(Stored data)
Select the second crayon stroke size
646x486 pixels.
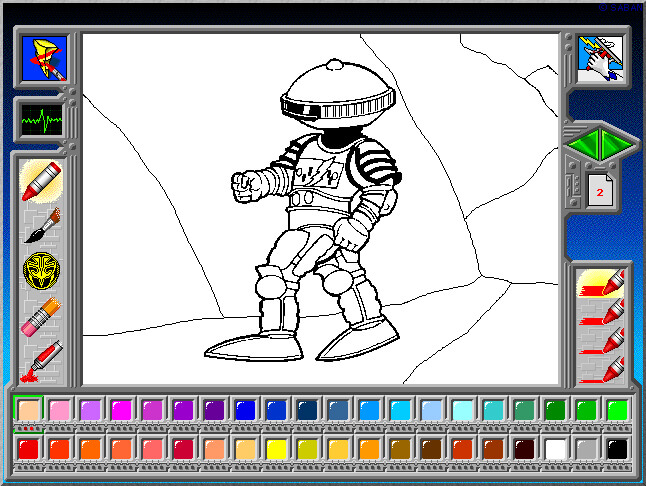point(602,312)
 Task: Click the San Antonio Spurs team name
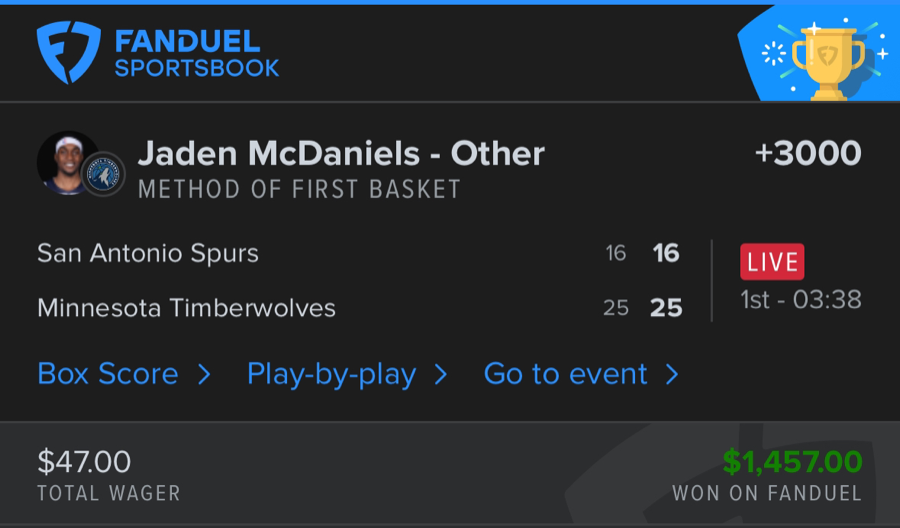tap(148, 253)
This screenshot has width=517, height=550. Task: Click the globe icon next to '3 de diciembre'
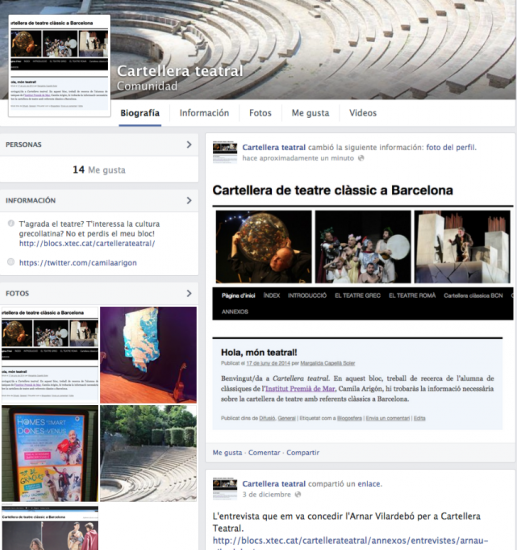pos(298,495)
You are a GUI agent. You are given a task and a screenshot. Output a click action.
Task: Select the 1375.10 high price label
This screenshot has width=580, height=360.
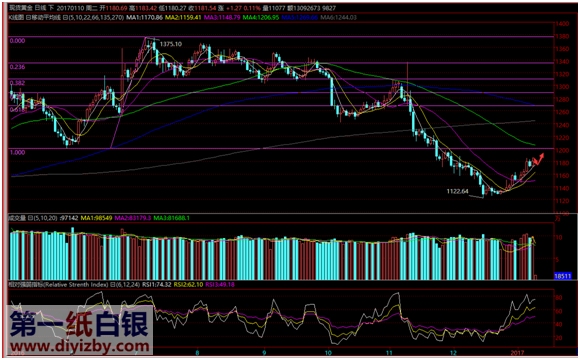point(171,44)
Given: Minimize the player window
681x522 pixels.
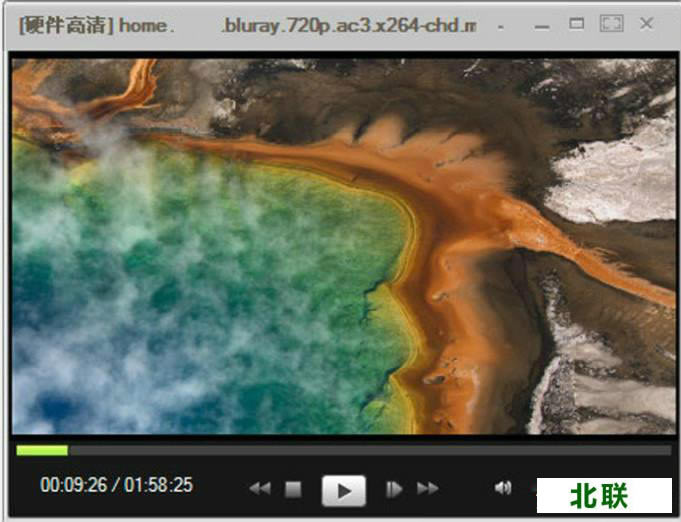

* * *

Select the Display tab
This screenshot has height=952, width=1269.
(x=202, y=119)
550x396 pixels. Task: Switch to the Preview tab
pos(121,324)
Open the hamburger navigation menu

---

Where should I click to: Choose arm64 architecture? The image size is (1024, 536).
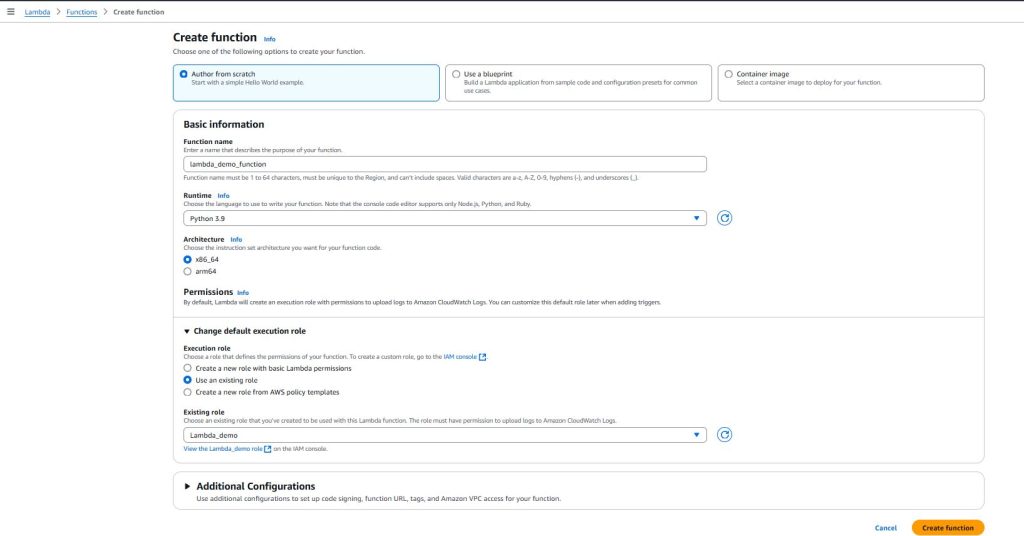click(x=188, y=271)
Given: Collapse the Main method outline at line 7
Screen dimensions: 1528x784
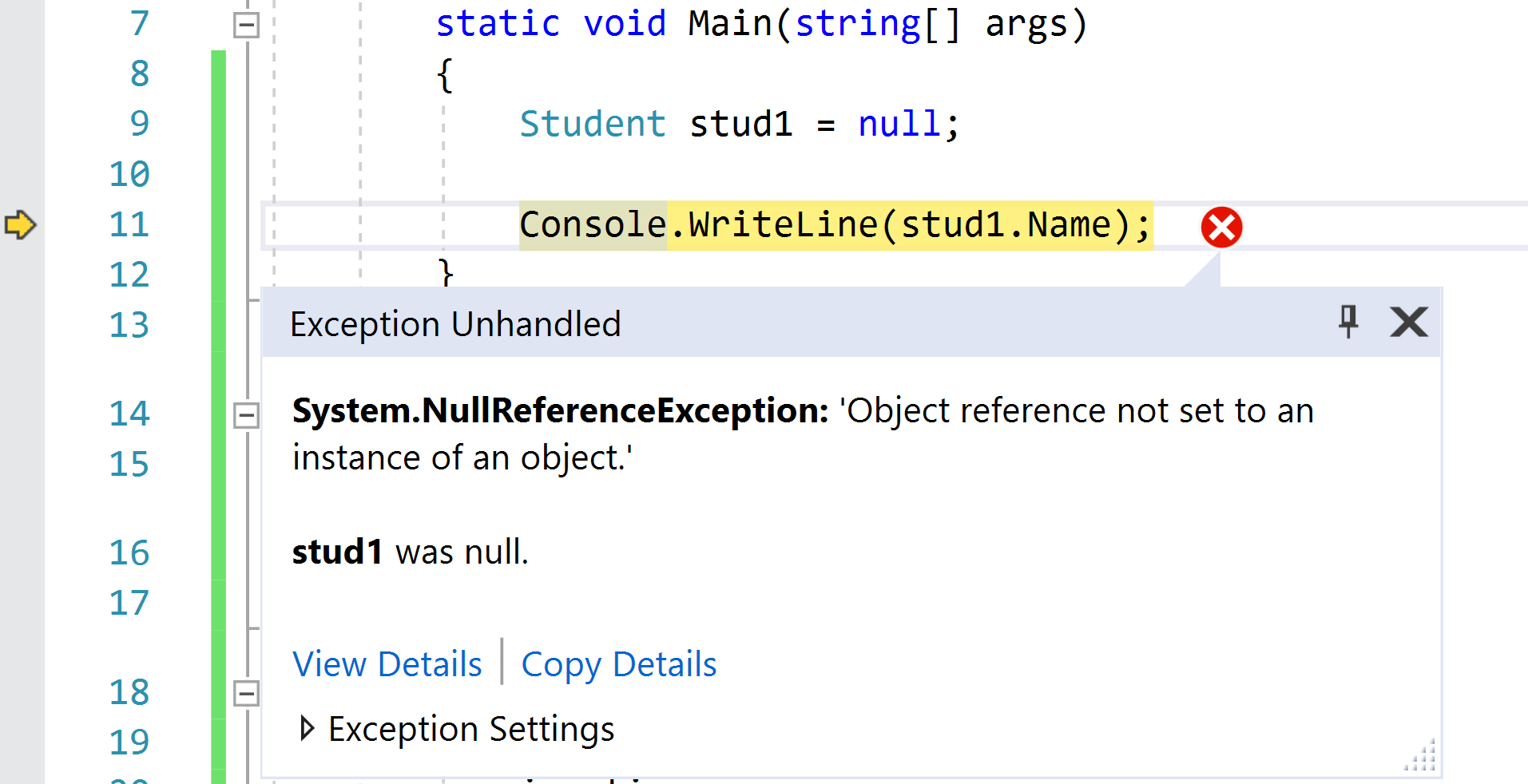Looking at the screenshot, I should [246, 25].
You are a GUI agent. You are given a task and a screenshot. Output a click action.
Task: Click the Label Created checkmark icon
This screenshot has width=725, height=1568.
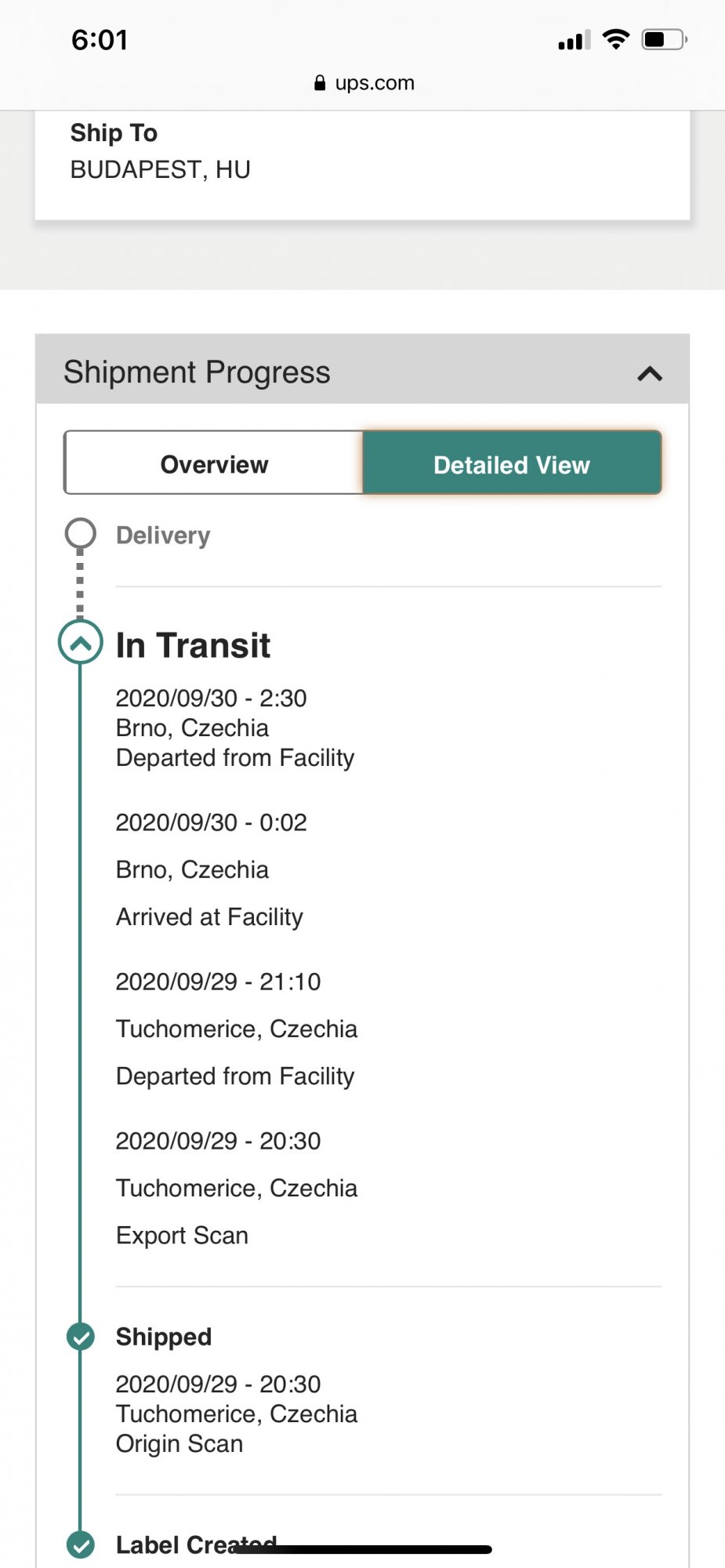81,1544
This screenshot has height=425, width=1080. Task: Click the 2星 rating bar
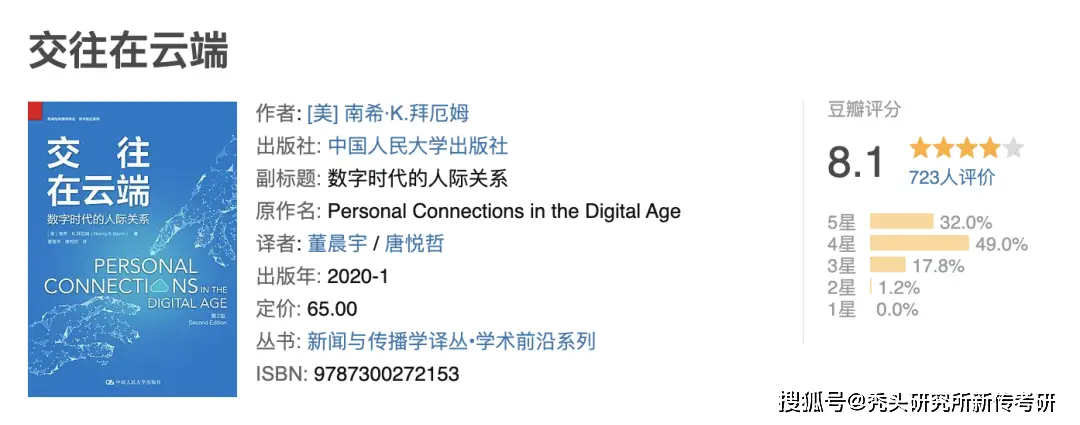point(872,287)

▶ Task instructions
With the pictures removed, print only the lines starting at the line that has "Task: Click the San Antonio Spurs team name" and ending at the line that has "681x522 pixels.", both ends included, exactly as they stand above.

▶ Result for this task
 Task: Click the San Antonio Spurs team name
tap(148, 253)
This screenshot has width=517, height=550. Task: Click the globe icon next to '3 de diciembre'
pos(298,495)
You are a GUI agent. You are given a task and a screenshot. Output a click action.
Task: Select the 1375.10 high price label
This screenshot has width=580, height=360.
point(171,44)
Given: Minimize the player window
681x522 pixels.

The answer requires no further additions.